◆ Records for processing
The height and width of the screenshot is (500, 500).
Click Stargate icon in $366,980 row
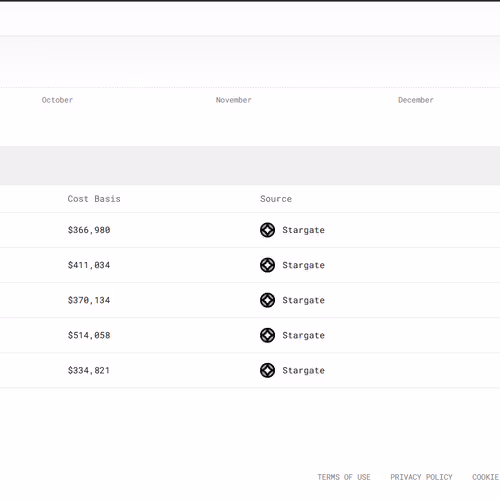(267, 230)
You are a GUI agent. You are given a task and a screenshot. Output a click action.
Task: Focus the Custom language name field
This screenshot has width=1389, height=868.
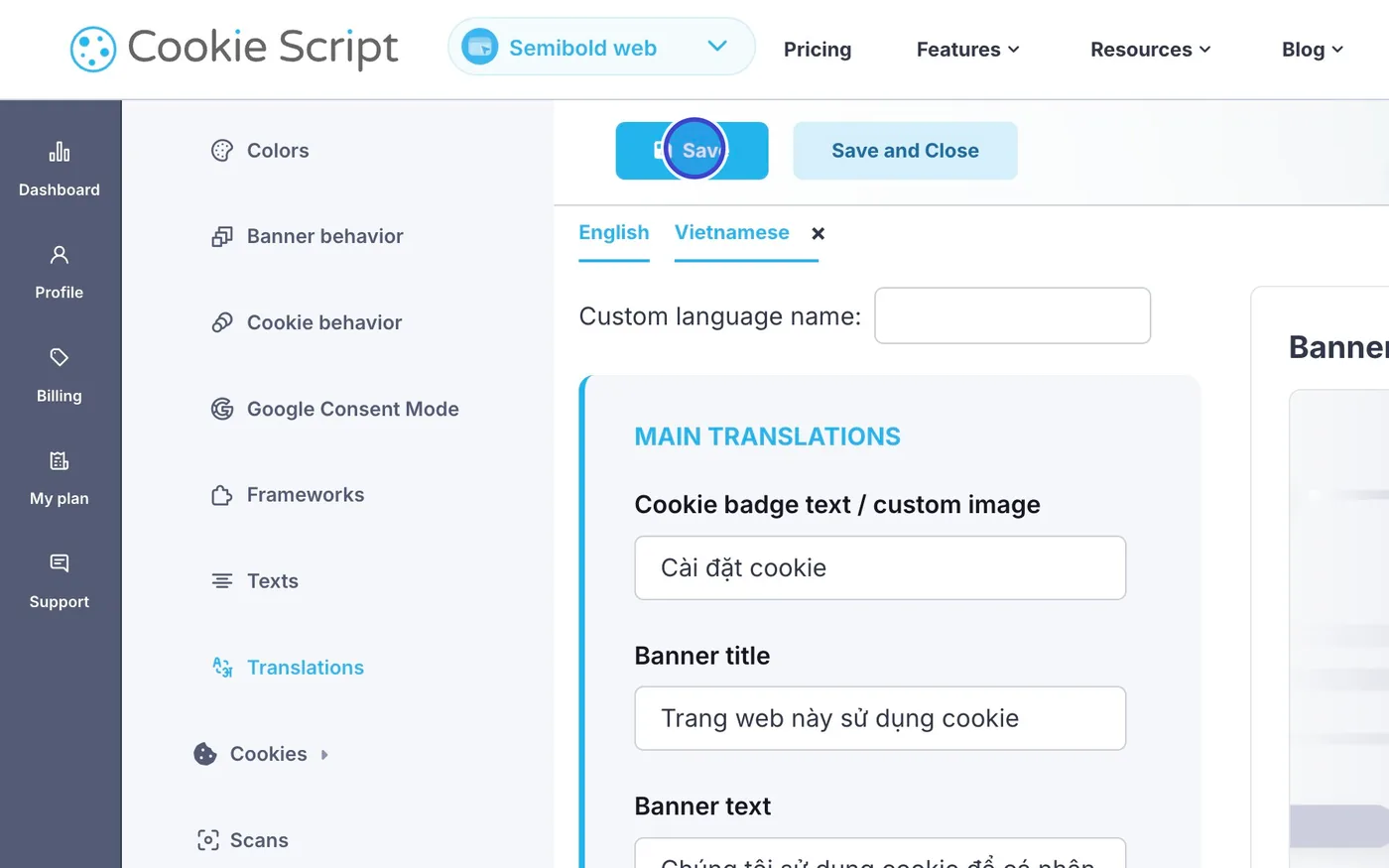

◆ Exercise objective
With the pictures left out, return all the material above exactly.

◆ Exercise response
The height and width of the screenshot is (500, 500).
Click Stargate icon in $366,980 row
(267, 230)
You are a GUI agent. You are given a task and a screenshot. Output a click action.
Task: Focus the Custom language name field
This screenshot has width=1389, height=868.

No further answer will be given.